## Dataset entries

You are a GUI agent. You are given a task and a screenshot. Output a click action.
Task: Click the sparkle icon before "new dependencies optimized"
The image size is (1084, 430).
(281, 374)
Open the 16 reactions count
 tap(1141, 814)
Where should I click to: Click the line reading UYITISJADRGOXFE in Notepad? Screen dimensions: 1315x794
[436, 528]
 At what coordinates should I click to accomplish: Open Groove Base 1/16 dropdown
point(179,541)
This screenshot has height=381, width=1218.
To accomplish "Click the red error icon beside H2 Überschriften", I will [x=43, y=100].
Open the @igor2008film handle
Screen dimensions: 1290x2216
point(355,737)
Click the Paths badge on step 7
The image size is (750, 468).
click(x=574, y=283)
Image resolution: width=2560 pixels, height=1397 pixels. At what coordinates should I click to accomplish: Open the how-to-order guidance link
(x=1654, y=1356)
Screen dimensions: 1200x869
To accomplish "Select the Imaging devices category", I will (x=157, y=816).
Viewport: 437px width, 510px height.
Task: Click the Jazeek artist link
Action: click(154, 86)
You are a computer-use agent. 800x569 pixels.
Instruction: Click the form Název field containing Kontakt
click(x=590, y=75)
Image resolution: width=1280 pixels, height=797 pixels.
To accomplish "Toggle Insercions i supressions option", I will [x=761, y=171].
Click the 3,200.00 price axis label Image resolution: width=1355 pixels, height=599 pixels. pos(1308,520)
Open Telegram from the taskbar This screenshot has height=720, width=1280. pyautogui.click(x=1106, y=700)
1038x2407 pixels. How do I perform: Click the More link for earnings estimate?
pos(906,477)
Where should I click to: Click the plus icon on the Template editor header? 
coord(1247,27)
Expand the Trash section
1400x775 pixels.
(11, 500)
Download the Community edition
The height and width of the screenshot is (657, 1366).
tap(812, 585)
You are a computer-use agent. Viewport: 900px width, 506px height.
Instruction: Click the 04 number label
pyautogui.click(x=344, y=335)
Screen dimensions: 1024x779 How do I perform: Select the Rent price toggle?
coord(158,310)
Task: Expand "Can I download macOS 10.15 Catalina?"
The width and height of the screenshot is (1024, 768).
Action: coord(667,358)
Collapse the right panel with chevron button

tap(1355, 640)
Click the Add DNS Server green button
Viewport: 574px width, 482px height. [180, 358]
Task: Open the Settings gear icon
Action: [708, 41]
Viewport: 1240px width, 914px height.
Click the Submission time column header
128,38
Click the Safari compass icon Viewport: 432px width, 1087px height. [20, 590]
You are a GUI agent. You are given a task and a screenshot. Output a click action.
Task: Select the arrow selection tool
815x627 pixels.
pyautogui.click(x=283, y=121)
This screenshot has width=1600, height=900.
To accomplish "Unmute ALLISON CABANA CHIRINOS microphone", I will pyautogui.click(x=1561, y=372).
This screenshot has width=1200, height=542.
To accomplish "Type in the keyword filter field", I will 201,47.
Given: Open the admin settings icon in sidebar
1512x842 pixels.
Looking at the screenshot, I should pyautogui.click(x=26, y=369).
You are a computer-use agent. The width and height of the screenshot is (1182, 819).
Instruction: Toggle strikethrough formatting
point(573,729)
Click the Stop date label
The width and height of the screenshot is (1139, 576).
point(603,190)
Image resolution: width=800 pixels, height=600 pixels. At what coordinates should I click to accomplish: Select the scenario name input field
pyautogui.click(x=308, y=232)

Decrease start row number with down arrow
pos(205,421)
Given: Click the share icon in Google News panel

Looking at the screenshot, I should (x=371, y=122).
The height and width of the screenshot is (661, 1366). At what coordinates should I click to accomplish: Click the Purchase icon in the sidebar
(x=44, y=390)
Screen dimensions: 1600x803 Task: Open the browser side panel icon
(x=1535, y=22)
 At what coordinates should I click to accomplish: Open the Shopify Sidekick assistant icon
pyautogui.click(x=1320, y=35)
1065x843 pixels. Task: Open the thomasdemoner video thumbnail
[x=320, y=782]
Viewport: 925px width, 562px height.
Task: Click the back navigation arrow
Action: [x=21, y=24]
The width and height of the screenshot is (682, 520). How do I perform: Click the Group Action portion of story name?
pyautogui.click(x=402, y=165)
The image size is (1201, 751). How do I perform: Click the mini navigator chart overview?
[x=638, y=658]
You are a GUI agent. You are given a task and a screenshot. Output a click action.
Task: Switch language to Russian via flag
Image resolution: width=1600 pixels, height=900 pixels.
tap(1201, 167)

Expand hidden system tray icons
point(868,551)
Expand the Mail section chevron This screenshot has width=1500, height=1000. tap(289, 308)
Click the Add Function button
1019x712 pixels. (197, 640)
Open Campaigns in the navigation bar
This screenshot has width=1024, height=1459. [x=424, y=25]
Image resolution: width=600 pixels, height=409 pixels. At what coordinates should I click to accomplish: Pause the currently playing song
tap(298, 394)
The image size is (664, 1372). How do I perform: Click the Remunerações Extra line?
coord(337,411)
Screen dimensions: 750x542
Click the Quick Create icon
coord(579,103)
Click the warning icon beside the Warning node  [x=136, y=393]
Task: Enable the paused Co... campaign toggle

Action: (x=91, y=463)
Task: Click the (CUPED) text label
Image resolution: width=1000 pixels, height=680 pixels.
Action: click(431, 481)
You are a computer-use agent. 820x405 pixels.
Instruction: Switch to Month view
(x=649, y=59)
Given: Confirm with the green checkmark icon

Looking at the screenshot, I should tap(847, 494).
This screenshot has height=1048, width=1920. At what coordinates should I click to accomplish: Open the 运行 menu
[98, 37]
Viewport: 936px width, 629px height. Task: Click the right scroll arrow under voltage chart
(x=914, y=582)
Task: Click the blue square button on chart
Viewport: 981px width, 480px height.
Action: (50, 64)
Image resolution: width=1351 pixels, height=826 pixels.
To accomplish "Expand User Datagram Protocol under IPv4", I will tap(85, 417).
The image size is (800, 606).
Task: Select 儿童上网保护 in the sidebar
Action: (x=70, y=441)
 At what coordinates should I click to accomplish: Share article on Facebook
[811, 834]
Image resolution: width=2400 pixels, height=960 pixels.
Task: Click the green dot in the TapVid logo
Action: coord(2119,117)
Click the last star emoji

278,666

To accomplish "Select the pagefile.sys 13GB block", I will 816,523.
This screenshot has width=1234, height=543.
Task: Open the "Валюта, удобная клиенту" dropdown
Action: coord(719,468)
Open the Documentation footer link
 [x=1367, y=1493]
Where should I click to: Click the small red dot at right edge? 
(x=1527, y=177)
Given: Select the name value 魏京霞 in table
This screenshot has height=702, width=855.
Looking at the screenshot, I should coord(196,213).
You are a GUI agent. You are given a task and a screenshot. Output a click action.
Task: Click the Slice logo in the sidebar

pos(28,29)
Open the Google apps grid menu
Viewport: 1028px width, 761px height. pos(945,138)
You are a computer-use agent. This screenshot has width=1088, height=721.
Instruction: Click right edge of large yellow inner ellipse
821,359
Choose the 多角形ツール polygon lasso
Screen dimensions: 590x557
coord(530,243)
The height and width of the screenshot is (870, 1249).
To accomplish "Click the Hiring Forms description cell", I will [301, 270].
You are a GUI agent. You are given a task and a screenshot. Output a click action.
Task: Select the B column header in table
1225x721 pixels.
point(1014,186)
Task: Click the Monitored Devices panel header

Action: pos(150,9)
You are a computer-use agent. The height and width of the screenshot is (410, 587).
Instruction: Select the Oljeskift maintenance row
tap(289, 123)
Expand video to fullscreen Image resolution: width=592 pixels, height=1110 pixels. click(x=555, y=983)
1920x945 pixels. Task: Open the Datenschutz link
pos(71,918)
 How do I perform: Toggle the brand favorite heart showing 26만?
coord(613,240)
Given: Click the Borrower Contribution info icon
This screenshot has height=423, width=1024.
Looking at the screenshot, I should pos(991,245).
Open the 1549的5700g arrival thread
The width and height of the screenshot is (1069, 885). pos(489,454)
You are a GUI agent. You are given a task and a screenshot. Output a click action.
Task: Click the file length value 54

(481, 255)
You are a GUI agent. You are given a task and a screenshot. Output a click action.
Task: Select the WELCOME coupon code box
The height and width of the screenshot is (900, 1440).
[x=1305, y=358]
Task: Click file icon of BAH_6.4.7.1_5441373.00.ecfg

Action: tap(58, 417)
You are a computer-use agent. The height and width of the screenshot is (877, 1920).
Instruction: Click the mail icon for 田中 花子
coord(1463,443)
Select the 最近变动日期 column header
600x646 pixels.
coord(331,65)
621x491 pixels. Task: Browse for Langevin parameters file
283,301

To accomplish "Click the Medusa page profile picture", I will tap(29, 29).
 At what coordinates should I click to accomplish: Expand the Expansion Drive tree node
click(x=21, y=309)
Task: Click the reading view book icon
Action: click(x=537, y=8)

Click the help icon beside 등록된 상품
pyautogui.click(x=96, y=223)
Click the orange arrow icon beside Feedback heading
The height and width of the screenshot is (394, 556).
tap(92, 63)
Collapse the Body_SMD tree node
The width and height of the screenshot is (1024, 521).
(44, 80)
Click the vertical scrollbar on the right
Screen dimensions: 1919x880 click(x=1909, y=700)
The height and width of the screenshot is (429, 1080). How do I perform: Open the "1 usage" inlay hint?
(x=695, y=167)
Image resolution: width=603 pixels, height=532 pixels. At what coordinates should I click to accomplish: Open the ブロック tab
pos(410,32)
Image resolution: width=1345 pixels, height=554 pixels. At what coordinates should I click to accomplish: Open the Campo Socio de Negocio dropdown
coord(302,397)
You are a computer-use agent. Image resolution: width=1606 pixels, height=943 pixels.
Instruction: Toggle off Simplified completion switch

## WHAT IS BEING ASKED
Each line of the entries above that contains "table" must be copied into the answer.

## RESULT BELOW
Given: Select the name value 魏京霞 in table
Task: Select the B column header in table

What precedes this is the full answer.